Reproduce the stretch of items from the line containing "Viewport: 612px width, 342px" through the line containing "click(518, 187)", changing every "Instruction" to "Goal" and leaving all else as it is.

[Data on locating visible targets]
****************

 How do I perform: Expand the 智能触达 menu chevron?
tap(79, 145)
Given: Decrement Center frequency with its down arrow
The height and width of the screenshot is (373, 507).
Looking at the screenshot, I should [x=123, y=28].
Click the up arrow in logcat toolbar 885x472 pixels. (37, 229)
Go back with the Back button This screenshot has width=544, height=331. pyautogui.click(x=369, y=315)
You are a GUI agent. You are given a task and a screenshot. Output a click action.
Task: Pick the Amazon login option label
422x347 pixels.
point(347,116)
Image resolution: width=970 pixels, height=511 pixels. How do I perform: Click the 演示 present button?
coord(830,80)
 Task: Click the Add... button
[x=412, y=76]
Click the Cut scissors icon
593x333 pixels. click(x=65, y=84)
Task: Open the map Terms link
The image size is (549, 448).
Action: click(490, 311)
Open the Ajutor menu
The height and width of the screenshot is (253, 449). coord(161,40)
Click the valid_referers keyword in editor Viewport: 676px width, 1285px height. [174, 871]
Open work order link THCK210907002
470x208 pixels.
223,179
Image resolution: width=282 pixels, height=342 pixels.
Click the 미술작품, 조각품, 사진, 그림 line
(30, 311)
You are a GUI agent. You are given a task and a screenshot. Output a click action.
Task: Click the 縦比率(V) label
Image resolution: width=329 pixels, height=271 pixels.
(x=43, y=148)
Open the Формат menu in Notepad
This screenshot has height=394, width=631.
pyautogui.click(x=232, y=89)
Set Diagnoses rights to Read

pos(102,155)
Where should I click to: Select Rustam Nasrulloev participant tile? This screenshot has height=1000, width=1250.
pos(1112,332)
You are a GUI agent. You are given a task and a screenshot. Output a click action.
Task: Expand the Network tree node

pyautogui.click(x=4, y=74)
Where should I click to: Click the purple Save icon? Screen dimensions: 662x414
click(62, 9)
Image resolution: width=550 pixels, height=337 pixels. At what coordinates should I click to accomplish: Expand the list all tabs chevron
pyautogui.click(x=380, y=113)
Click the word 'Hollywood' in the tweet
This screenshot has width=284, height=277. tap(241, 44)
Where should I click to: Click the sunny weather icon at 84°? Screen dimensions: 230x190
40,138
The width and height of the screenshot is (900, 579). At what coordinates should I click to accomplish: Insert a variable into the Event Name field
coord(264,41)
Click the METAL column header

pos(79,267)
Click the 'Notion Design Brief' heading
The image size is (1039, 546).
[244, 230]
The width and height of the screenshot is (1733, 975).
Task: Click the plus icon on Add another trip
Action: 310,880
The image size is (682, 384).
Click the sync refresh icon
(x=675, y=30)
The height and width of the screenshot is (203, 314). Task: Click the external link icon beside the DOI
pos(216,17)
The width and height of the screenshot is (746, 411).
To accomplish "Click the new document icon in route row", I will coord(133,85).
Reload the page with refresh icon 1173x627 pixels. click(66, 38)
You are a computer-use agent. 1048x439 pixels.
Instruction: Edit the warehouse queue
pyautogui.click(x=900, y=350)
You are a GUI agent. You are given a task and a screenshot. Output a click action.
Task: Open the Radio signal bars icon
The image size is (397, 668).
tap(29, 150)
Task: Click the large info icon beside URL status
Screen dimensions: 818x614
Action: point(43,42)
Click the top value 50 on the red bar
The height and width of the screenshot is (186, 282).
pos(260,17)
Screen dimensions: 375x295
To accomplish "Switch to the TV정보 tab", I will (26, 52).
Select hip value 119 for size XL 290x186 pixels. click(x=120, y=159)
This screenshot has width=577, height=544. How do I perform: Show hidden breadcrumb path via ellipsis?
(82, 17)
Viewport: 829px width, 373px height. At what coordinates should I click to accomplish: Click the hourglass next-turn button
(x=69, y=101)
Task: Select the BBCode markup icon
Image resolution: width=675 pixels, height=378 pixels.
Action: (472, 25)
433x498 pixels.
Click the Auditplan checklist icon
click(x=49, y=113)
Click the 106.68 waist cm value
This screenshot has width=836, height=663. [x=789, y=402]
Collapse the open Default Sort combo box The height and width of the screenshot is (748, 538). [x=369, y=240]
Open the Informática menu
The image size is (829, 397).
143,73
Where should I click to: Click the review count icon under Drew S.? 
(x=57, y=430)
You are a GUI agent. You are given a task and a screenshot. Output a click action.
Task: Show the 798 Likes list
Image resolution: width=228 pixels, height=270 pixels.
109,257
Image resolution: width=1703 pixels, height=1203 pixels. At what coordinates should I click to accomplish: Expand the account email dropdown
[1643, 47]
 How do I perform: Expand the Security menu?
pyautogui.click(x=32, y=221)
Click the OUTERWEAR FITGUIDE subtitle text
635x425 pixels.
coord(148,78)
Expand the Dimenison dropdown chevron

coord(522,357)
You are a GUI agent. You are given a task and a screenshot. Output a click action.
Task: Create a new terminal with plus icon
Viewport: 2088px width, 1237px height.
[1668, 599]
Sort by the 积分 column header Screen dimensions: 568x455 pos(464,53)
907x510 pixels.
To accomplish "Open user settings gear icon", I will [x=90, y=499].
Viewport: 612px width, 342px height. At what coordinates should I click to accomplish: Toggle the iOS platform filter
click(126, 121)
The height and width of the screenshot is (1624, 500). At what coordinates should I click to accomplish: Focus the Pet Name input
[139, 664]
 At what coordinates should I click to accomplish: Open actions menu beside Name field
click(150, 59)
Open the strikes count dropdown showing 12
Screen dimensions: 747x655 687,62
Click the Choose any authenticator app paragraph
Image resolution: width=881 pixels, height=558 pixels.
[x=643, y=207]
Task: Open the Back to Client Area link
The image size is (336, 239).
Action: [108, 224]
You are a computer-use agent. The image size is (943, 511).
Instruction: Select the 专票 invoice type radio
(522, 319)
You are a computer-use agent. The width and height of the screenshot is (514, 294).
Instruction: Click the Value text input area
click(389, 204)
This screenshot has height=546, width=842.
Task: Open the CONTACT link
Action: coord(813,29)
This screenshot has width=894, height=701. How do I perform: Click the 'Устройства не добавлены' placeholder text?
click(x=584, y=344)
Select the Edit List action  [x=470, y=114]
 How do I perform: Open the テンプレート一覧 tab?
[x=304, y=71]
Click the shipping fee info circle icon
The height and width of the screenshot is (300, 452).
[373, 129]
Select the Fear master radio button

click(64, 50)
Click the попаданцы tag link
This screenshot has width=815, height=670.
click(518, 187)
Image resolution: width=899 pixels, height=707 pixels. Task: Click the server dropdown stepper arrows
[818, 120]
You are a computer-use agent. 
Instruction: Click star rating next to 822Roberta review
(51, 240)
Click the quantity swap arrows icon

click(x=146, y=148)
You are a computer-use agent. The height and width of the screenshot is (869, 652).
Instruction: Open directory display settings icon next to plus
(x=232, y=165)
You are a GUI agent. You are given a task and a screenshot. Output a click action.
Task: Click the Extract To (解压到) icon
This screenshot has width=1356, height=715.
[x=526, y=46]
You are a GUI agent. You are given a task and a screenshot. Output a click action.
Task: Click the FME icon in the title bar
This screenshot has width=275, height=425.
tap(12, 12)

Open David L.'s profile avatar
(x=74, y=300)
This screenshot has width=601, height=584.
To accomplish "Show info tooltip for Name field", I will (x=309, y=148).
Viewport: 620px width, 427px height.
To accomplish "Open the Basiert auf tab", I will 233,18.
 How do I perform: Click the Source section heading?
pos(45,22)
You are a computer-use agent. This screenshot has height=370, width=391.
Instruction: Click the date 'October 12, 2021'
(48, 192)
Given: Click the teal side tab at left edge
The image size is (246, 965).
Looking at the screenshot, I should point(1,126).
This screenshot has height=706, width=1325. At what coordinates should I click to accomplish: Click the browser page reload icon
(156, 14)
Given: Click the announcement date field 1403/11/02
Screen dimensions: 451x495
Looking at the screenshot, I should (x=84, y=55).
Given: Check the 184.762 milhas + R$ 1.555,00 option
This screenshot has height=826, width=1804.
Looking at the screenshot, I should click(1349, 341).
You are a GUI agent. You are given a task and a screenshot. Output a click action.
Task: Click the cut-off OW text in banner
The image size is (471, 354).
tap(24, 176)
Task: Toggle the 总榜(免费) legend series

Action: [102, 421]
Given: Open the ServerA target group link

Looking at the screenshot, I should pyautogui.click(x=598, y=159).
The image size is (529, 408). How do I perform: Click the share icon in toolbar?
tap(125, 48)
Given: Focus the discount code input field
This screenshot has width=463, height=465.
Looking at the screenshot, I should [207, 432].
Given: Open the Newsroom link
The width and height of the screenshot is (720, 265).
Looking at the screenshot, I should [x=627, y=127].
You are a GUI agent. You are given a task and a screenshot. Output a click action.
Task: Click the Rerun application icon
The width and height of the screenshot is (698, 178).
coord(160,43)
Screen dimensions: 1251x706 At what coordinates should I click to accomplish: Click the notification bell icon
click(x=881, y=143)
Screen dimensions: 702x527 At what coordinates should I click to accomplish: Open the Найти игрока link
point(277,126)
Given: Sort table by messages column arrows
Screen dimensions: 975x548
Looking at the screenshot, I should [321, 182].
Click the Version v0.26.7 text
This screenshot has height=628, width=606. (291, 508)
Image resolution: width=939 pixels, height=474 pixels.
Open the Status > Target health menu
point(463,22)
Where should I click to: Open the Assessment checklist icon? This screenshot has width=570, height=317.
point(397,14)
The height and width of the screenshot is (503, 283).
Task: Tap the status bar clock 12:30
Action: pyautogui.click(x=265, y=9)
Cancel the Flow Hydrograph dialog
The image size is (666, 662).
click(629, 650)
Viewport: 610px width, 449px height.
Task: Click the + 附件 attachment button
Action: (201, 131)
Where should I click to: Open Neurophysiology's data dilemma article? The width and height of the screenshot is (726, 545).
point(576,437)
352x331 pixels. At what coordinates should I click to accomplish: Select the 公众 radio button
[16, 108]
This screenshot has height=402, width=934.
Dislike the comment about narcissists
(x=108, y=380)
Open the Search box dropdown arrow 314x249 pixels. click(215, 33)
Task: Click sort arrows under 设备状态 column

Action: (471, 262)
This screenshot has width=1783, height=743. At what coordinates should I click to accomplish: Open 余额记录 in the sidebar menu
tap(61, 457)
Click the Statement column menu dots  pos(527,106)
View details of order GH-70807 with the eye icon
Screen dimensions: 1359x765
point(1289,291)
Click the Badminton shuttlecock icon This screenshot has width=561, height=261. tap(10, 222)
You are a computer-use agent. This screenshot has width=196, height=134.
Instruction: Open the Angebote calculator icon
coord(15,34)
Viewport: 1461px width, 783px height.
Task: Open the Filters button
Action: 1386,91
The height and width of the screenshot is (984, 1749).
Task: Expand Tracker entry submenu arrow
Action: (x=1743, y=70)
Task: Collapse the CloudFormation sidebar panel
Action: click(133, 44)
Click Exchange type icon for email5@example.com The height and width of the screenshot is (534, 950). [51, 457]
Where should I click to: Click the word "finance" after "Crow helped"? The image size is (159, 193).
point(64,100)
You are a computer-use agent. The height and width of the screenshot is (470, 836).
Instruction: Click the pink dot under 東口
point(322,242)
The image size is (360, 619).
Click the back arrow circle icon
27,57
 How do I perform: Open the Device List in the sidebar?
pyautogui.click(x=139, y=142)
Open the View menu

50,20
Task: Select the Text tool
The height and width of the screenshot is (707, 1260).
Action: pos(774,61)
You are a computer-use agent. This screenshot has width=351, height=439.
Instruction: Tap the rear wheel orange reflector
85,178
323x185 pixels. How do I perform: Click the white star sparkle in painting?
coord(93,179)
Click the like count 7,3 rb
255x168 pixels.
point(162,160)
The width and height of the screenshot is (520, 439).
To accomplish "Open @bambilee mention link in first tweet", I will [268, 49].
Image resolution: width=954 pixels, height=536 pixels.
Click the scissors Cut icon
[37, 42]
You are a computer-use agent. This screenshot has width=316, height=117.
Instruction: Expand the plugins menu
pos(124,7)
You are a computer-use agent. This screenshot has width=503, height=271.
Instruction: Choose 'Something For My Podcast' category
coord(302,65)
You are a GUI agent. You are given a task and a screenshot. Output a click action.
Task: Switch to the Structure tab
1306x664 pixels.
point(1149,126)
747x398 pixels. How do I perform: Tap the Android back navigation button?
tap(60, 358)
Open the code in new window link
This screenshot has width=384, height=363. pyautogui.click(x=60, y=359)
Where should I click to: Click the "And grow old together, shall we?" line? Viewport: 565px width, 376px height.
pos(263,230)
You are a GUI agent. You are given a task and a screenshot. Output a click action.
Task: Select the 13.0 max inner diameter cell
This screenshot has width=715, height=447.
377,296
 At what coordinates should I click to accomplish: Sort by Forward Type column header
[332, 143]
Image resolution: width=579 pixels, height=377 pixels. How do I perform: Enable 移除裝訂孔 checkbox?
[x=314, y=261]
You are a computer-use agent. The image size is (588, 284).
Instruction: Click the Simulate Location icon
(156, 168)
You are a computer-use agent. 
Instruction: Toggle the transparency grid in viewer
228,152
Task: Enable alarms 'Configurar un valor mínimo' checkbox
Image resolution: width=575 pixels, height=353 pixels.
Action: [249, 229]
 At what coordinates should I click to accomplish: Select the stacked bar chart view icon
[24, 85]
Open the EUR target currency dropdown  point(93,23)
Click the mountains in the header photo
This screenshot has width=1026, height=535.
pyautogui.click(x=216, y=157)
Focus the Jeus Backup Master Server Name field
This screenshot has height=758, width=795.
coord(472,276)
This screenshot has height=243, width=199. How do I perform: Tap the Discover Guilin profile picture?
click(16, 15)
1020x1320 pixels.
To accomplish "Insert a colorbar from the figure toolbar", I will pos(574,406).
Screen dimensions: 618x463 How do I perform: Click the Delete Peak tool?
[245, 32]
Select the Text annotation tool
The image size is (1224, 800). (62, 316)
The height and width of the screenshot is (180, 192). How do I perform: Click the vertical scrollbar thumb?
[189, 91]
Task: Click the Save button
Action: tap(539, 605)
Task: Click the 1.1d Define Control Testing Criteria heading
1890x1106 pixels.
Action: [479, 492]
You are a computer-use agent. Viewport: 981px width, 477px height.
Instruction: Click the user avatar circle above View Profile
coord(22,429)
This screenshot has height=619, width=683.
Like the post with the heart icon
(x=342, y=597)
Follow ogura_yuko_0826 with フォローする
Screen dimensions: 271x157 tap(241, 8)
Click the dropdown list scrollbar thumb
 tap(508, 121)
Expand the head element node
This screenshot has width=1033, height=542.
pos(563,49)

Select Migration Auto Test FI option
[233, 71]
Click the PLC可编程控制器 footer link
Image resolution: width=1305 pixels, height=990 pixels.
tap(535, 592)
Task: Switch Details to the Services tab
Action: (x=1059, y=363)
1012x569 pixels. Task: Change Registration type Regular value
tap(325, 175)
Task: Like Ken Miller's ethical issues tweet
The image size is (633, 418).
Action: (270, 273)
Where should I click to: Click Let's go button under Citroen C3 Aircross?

****************

## ANSWER
Viewport: 612px width, 342px height. At what coordinates should I click to accomplish: Toggle the iOS platform filter
click(126, 121)
The height and width of the screenshot is (1624, 500). At what coordinates should I click to accomplish: Focus the Pet Name input
[139, 664]
 At what coordinates should I click to accomplish: Open actions menu beside Name field
click(150, 59)
Open the strikes count dropdown showing 12
Screen dimensions: 747x655 687,62
Click the Choose any authenticator app paragraph
Image resolution: width=881 pixels, height=558 pixels.
[x=643, y=207]
Task: Open the Back to Client Area link
The image size is (336, 239).
Action: [108, 224]
You are a computer-use agent. The image size is (943, 511).
Goal: Select the 专票 invoice type radio
(522, 319)
You are a computer-use agent. The width and height of the screenshot is (514, 294).
Goal: Click the Value text input area
click(389, 204)
This screenshot has height=546, width=842.
Task: Open the CONTACT link
Action: coord(813,29)
This screenshot has width=894, height=701. How do I perform: Click the 'Устройства не добавлены' placeholder text?
click(x=584, y=344)
Select the Edit List action  [x=470, y=114]
 How do I perform: Open the テンプレート一覧 tab?
[x=304, y=71]
Click the shipping fee info circle icon
The height and width of the screenshot is (300, 452).
[373, 129]
Select the Fear master radio button

click(64, 50)
Click the попаданцы tag link
This screenshot has width=815, height=670.
click(518, 187)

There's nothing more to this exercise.